(Gene J. Puskar / AP)

Mo’ne Davis doesn’t think someone who has worked hard to play baseball should be prevented from playing the game and that goes for the Bloomsburg University player who was kicked off his team for tweeting an inappropriate comment that she admitted stung her.

Joey Casselberry was dismissed after tweeting: “Disney is making a movie about Mo’Ne Davis?
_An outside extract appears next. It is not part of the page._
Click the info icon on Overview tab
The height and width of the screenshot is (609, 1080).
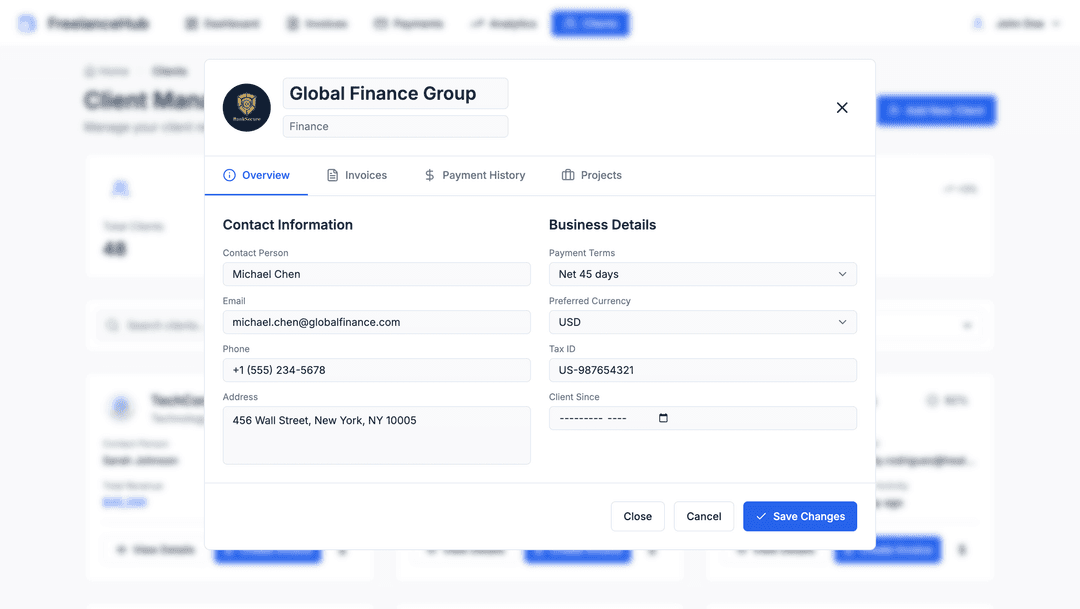229,175

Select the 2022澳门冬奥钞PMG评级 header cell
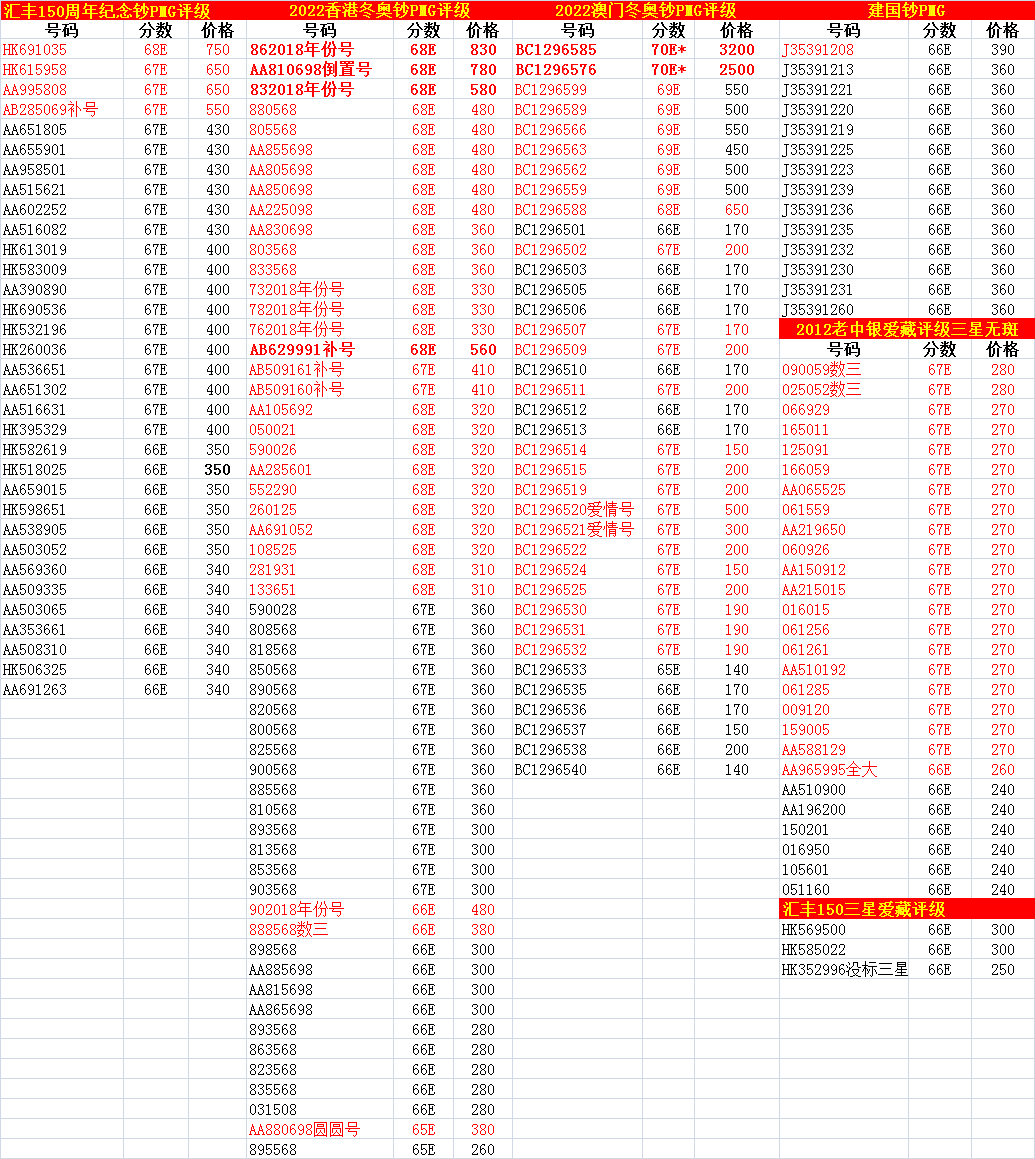645,11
WHAT A JOKE. That slut got rocked by Nevada [in the LLWS].” In a late-morning interview with ESPN, she said she had asked Bloomsburg officials “to reinstate him,” but wasn’t sure whether she’d received a reply from the Pennsylvania college because she hadn’t checked her email.

“Everyone makes mistakes and everyone deserves a second chance,” Davis, the pitching phenom who became a national story at the Little League World Series last summer, said. “I know he didn’t mean it in that type of way, and I know a lot of people get tired of like seeing me on TV but just think about what you’re doing before you actually do it. I know right now he’s really hurt and I know how hard he worked just to get where he is right now.”

[Offensive tweet about Mo’ne Davis results in dismissal from college team]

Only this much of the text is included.